DHs dad offered to pay for expensive flights for our honeymoon ‘if/when’ we got married … this was announced over lunch one Sunday. We got into the car to go home and DH said “we’ll that's an offer not to be refused, so shall we” … the romance 🤣😍
Same for us GrinGrin my parents admitted they had a small wedding fund for each of their daughters, should we want to get married. We'd been weighing it up and decided we'd rather wait until we had the cash for a good party to go with it, but after they said that we were like, ok might as well just do it now then Grin To be fair we already knew we would get married, it was just a question of when.

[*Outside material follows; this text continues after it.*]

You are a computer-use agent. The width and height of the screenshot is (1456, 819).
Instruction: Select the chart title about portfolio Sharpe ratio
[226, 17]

It makes telling our "proposal" story fun - the kids were hoping for some romantic tale and thought the truth was hilarious. Some people have been genuinely disappointed to hear it though, as if I let the side down with my lack of romantic feeling. We do love each other tremendously though, and each other's many excellent qualities!! It's all just about how you're comforting saying it

Beline4u · 24/09/2021 10:03

I don't get the whole mushy lovey dovey stuff. Partners can say all the right things and end off being complete pricks.
I'd prefer action over words.

Sarbears28 · 24/09/2021 15:44

My husband said he married me because I can cook and I'm not into fakeness or drama. I like a quiet life....but then I married him because he makes me feel secure and protected. We've been together now 11yrs and are still strong. I believe (and so does dh) that passion and lust fades but love and respect grows, it's so unromantic but we compromise decisions and work for each other and the family. I know a lot of people would disagree but it works for us. I feel more for him now then I did when we first met, I dont ever want to be without out him.

Zatapec · 24/09/2021 22:38

Well my ex told me he married me because , ' it was the best option he had at the time'!! 😟 Needless to say, it didn't last!!

LoisLane66 · 26/09/2021 17:52

I'd prefer the 'number of good qualities'.

Westfacing · 26/09/2021 18:07

@MrsLighthouse

Before the wedding the priest asked my husband-to-be why he felt he wanted to spend the rest of his life with me …he answered “ she’s very organised”
Grin

OP I think your DH is being very nice, and genuine Smile

duf21 · 26/09/2021 23:57

@Rose916 Could be worse... when asking my, now ex, husband why he married me he responded with "because I loved him". His actions throughout our marriage demonstrated his selfishness and hence the now "ex" status. Actions speak way louder than words. Focus on how he treats you and makes you feel. That's the real truth; more than any words.